Why did it have to be physics?


Tom Levenson has a new book, The Hunt for Vulcan:…And How Albert Einstein Destroyed a Planet, Discovered Relativity, and Deciphered the Universe, and it’s getting interesting and positive reviews. I’ve also got two flights coming up at the end of this week, so I need something tasty to read.

But it’s physics. There are a heck of a lot of good physics books coming out all the time — one of my colleagues here at UMM, Chrissy Kolaya, also has a new book, Charmed Particles: A Novel, also about physics, wouldn’t you know it. I’ll have to read both, I think.

But people! Don’t you know that developmental biology is the most interesting subject in the universe?

Comments

  1. shouldbeworking says

    Could you suggest an interesting book on developmental biology that a humble high school physics teacher could read over the winter break?

  2. robro says

    Hmmm…sounds like a challenging project for someone with knowledge of developmental biology and also happens to be a good writer. Know anyone?

  3. latveriandiplomat says

    Well, I don’t know if this will help inspire something, but developmental biology plays a role in many classic horror movies, thinking of Rosemary’s Baby, Alien, The Midwich Cuckoos, etc.

  4. Rob Grigjanis says

    shouldbeworking @1: You could try this. It caught my interest for a minute, until I realized that the author wasn’t the physicist Sean M. Carroll, but some other bloke.

  5. golkarian says

    But “Life Unfolding” by Jamie Davies just came out last year (although I haven’t finished it yet). A suggestion for shouldbeworking.

    A little unfair to compare all the books in physics to all the books in a specific field of biology.

  6. barbaz says

    But people! Don’t you know that developmental biology is the most interesting subject in the universe?

    Write a book then!

  7. says

    PZ:

    Don’t you know that developmental biology is the most interesting subject in the universe?

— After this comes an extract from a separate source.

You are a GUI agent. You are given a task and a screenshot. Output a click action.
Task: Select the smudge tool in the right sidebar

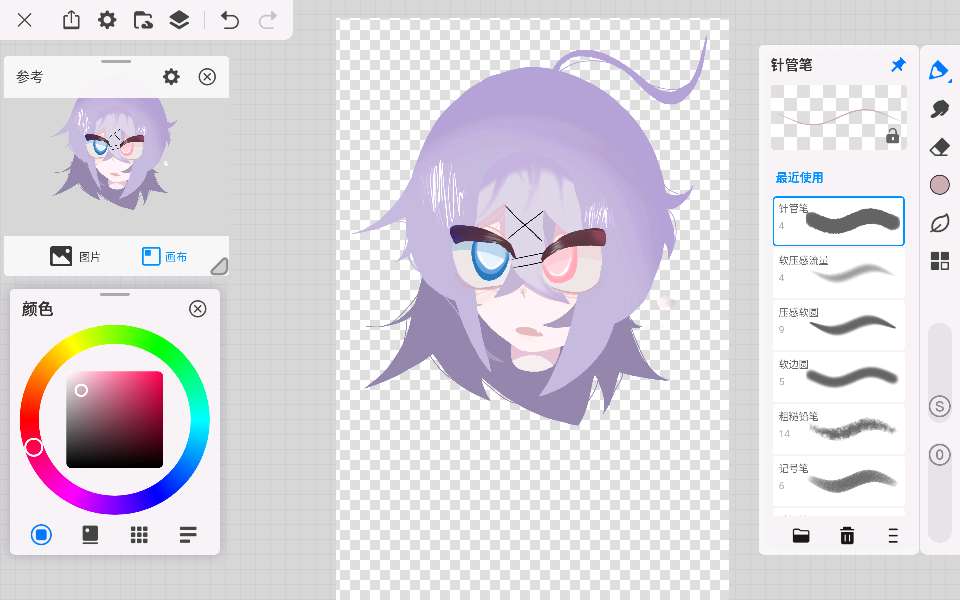(x=939, y=109)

    I thought you once said developmental biology was the second most interesting subject in the universe. Right after the Kardashians.

  8. bachfiend says

    Hmmm… Bought ‘the Hunt for Vulcan’ this morning. I’ve just finished it. It isn’t a good read. It’s an excellent read. I think that there’s only one error I can see – the author claims that a body in free fall is in uniform motion, acceleration free (actually, once acceleration ceases, because the body has reached terminal velocity due to air resistance, it’s no longer in free fall and regains weight). What should I read now?

  9. Rob Grigjanis says

    bachfiend @9: I haven’t read the book, but what you describe sounds like the equivalence principle. The point is that a freely falling body (neglecting air resistance) doesn’t experience acceleration (i.e. you would feel weightless). Its motion is certainly not uniform with respect to the Earth’s surface, but it defines the general relativity equivalent of uniform motion in special relativity; a local inertial frame of reference.

  10. Athywren - Frustration Familiarity Panda says

    Developmental biology is fascinating, but it’s also kind of stomach churning. It’s all meaty and mucousy and… blerrrgh. Quarks aren’t like that. Oh, sure, they’re fizzy and weird and make you think there’s probably something fundamentally wrong with the universe, but they play nice!
    I’ll be the one admiring from a distance, with a distinctively green tinge to my face.

  11. schini says

    … biology is the most interesting subject in the universe …

    How do you know that?
    Would’nt you have to be, well, you know, a physicist, to know “teh universe”?
    (or are there other ways of knowing :-))

  12. dogfightwithdogma says

    Rob Grigjanis at @4

    That “some other bloke” as you refer to him is a renowned scientist in his own right. Sean B. Carroll is a professor of molecular biology and genetics and an investigator with the Howard Hughes Medical Institute at the University of Wisconsin and is a member of the National Academy of Sciences.